To his modest credit, Mario Biagioli sees this point but in a characteristically too polite way to cause anyone to take notice. Biagioli’s article is about our shared field of science studies, and how it has managed to thrive amidst the post-Cold War meltdown of the university – unlike other interdisciplinary fields in the humanities and social sciences. The trick is simply to follow the funding fashions in research projects and not be overly concerned about theoretical coherence. The result is that while science studies certainly thrives in the academy, its exact disciplinary location always remains uncertain. Although Biagioli means well, his conclusion is about as intriguing as the idea that cockroaches can survive in virtually any previously inhabited space.

Lorraine Daston, in contrast, is keen to distinguish ‘history of science’ as a full-fledged discipline independent of science studies. She is happy to admit that the controversies that have embroiled science studies over the past decade or so – the so-called Science Wars – are to be expected of a field that shadows so closely the changing fortunes of science in society at large. Yes, of course. By implication, she suggests, ‘history of science’ is different – dealing with the past but only with an eye to the past, not the present or future. Daston unwisely presumes without argument that the relative insulation of ‘history of science’ from the present and future is to the field’s credit. Her piece left me with the sense of a discipline settling into a state of ‘genteel poverty’.

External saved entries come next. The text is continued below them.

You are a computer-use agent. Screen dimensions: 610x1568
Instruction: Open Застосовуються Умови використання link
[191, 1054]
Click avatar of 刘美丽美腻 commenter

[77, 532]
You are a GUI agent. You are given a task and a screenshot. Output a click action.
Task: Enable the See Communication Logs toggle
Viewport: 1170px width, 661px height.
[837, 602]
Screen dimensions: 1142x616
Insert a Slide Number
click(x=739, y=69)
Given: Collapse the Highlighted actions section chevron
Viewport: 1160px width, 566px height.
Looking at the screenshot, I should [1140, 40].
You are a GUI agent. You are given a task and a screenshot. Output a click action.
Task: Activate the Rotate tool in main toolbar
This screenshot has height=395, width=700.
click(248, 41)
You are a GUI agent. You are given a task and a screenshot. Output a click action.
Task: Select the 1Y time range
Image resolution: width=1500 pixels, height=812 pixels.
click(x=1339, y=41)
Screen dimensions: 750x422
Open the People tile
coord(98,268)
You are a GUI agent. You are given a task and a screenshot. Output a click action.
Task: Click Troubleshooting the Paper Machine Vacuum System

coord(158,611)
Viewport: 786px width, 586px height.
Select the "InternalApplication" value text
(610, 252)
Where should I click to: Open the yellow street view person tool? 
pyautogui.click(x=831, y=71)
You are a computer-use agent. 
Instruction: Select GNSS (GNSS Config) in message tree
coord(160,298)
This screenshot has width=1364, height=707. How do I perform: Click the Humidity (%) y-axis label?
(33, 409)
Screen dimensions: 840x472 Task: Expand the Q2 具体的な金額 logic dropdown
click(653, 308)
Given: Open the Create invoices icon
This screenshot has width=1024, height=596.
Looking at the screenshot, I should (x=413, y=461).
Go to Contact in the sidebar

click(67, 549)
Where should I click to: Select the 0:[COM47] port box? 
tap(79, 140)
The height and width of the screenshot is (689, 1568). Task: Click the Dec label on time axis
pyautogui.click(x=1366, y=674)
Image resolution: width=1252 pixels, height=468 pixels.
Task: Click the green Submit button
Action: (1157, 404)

Finally, something must be said about Judith Butler’s piece, ‘Critique, Dissent, Disciplinarity’. It is presented as a defence of academic freedom but it is last article I would offer as evidence in support of this noble principle. Butler is here defending the quite reasonable proposition that if the state, which protects academic freedom, objects to questions being raised about the legitimacy of its own actions, then the state forfeits its own legitimacy. In this respect, the legitimacy of state power and academic freedom are mutually implicated. Fine. But why do we need 25 pages of digressions through the works of Kant, Derrida and Foucault to make this point – especially when nothing interesting is added to our understanding of these texts? Instead we are given a tour of Butler’s reading habits (and infer that she is heroically abstracting from the specific case of Israel). Others may and have come to similar conclusions by a much less circuitous route – but probably in lower profile places.

I know this sounds churlish, but our responsibility as academics goes beyond simply giving a running order of our states of mind – that is, unless we think that there is some intrinsic value in retracing the steps by which we have reached our conclusions. The discipline called ‘logic’ promotes itself on such grounds. However, Butler – and of course she is hardly alone – does not claim to be a logician. In that case, would it not be more academically responsible to make one’s arguments by adopting the most efficient means vis-à-vis the target audience? Wouldn’t that be the ultimate good faith demonstration of interdisciplinary communication?

In any case, I recommend those interested in the future of interdisciplinarity to look out for the publication of the Oxford Handbook of Interdisciplinarity in March 2010.